SOURCE RECORDS below:

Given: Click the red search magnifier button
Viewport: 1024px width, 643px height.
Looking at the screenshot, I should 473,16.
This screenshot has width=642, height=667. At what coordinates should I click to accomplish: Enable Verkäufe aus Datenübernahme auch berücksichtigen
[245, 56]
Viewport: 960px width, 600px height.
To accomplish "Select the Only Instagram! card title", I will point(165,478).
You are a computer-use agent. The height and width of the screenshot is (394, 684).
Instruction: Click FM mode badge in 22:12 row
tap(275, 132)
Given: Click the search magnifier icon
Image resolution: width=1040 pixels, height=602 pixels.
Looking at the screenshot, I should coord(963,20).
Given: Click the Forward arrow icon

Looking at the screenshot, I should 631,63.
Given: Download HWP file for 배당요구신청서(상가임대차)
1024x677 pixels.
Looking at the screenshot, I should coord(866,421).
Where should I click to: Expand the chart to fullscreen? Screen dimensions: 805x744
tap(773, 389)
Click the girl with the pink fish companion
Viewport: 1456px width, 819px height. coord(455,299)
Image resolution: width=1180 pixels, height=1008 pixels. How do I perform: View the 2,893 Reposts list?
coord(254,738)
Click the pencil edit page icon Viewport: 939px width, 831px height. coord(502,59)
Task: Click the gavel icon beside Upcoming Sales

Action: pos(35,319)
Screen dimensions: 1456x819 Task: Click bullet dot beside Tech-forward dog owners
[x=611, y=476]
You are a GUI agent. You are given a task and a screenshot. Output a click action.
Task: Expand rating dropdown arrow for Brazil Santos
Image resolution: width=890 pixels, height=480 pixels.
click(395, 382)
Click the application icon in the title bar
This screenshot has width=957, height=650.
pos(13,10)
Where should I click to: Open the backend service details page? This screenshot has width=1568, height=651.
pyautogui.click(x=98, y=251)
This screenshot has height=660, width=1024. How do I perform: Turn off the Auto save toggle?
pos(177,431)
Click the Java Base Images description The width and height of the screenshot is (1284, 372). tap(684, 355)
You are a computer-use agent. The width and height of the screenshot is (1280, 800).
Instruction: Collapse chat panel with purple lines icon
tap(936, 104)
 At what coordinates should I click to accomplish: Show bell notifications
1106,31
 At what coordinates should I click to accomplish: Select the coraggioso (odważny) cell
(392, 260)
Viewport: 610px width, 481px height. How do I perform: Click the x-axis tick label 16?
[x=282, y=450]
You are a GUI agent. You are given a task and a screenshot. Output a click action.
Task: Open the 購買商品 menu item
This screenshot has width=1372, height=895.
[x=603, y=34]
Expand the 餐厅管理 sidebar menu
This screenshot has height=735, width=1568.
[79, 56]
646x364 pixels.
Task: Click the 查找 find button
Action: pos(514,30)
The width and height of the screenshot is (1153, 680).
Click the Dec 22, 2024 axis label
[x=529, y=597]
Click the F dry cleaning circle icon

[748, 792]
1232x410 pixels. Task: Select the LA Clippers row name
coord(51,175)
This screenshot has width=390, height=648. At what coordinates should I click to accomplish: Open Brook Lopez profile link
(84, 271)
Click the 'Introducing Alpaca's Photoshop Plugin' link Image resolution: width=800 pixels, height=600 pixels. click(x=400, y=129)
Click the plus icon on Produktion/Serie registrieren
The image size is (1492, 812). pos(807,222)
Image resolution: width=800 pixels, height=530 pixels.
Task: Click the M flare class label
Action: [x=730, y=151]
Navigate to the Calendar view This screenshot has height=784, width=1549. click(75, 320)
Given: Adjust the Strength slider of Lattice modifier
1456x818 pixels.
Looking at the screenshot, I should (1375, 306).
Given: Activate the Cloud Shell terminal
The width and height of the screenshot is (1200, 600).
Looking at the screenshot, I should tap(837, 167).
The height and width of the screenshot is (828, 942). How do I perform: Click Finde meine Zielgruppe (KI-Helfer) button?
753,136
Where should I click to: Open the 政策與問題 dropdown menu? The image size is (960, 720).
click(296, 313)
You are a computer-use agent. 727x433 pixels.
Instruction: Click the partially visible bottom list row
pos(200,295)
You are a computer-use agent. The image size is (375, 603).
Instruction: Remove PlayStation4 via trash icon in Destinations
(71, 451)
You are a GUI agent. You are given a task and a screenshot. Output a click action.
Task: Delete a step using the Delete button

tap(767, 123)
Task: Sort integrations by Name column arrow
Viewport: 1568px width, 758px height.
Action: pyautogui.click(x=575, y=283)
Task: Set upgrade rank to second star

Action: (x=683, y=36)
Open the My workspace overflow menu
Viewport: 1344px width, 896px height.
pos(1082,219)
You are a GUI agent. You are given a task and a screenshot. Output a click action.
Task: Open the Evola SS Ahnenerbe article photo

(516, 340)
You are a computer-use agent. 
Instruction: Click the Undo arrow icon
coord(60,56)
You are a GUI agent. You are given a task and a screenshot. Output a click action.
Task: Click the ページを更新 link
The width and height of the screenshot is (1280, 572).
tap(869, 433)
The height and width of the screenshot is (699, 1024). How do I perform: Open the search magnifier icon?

End of SOURCE RECORDS.

● **EXERCISE REQUIREMENTS**:
Copy every line above in which the string "title" shows up.

● **RESPONSE AREA**:
To accomplish "Select the Only Instagram! card title", I will point(165,478).
Click the application icon in the title bar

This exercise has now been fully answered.